From the data that follows, print exactly the lines starting at the one containing "How do I perform: Expand" and ending at the one containing "Click the paperclip"; include both of them and nothing more.
============
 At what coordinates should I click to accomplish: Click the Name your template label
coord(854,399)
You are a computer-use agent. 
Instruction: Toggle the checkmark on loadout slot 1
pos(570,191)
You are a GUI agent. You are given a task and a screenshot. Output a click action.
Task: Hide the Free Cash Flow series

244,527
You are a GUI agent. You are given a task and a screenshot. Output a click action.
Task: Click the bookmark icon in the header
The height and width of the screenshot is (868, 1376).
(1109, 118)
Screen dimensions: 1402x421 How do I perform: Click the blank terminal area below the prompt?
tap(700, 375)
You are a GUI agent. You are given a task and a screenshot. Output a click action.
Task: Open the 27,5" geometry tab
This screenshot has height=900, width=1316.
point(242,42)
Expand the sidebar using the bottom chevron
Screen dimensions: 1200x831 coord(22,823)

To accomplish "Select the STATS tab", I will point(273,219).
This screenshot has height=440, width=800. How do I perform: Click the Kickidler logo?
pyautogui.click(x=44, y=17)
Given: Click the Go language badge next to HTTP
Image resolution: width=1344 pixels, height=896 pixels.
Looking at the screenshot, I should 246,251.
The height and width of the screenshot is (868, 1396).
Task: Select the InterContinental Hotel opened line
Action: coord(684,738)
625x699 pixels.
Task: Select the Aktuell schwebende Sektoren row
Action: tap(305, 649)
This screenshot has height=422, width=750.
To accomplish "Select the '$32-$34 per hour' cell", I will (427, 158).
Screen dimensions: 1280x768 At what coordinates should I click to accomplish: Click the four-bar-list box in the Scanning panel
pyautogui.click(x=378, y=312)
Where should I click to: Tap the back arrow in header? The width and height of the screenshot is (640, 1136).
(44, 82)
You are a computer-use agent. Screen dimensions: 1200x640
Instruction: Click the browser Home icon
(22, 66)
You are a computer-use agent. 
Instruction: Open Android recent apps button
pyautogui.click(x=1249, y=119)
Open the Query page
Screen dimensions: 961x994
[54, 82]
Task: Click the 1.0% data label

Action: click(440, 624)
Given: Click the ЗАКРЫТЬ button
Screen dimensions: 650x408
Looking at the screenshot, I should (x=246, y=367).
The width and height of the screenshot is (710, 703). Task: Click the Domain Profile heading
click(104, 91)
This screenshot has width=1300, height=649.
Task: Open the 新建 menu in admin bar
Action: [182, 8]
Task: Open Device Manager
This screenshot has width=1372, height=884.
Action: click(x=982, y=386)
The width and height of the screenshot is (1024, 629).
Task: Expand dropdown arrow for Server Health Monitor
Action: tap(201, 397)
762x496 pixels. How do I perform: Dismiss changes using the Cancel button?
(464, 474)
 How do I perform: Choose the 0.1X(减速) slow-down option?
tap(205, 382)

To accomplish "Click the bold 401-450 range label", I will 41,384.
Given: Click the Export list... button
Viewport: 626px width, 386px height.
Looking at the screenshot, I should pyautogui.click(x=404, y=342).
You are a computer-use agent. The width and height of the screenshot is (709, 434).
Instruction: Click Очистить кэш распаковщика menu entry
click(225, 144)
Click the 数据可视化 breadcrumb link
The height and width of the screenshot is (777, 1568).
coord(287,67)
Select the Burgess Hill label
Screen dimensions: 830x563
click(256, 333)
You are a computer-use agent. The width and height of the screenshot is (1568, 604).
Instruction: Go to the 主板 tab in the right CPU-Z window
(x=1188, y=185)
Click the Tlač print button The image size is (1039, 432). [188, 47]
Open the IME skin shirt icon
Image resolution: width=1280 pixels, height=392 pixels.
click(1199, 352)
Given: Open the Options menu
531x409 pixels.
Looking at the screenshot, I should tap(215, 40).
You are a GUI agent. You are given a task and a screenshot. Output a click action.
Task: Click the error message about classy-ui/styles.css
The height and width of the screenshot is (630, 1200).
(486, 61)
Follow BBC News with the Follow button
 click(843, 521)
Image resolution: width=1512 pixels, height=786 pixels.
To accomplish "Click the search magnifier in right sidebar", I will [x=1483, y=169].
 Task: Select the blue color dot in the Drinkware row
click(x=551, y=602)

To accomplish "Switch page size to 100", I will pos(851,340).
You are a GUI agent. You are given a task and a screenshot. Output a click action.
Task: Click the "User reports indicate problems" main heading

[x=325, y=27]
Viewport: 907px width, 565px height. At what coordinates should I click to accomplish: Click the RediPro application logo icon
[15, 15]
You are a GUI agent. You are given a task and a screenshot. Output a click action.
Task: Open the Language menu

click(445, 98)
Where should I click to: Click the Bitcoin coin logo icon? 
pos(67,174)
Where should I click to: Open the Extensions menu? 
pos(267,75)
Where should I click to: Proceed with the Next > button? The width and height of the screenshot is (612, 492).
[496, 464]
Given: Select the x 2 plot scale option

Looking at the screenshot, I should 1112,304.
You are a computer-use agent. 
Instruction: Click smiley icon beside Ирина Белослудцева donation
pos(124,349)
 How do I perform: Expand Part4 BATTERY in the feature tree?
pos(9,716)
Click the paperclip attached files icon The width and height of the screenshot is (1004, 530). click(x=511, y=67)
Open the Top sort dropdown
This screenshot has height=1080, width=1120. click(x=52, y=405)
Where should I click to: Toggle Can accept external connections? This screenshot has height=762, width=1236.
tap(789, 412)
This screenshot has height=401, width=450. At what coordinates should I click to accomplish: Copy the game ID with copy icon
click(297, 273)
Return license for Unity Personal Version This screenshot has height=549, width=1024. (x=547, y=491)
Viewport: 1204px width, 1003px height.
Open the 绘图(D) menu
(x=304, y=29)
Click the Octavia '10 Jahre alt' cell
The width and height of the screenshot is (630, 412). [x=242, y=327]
============
Solution for this exercise ->
 How do I perform: Expand Part4 BATTERY in the feature tree?
pos(9,716)
Click the paperclip attached files icon The width and height of the screenshot is (1004, 530). click(x=511, y=67)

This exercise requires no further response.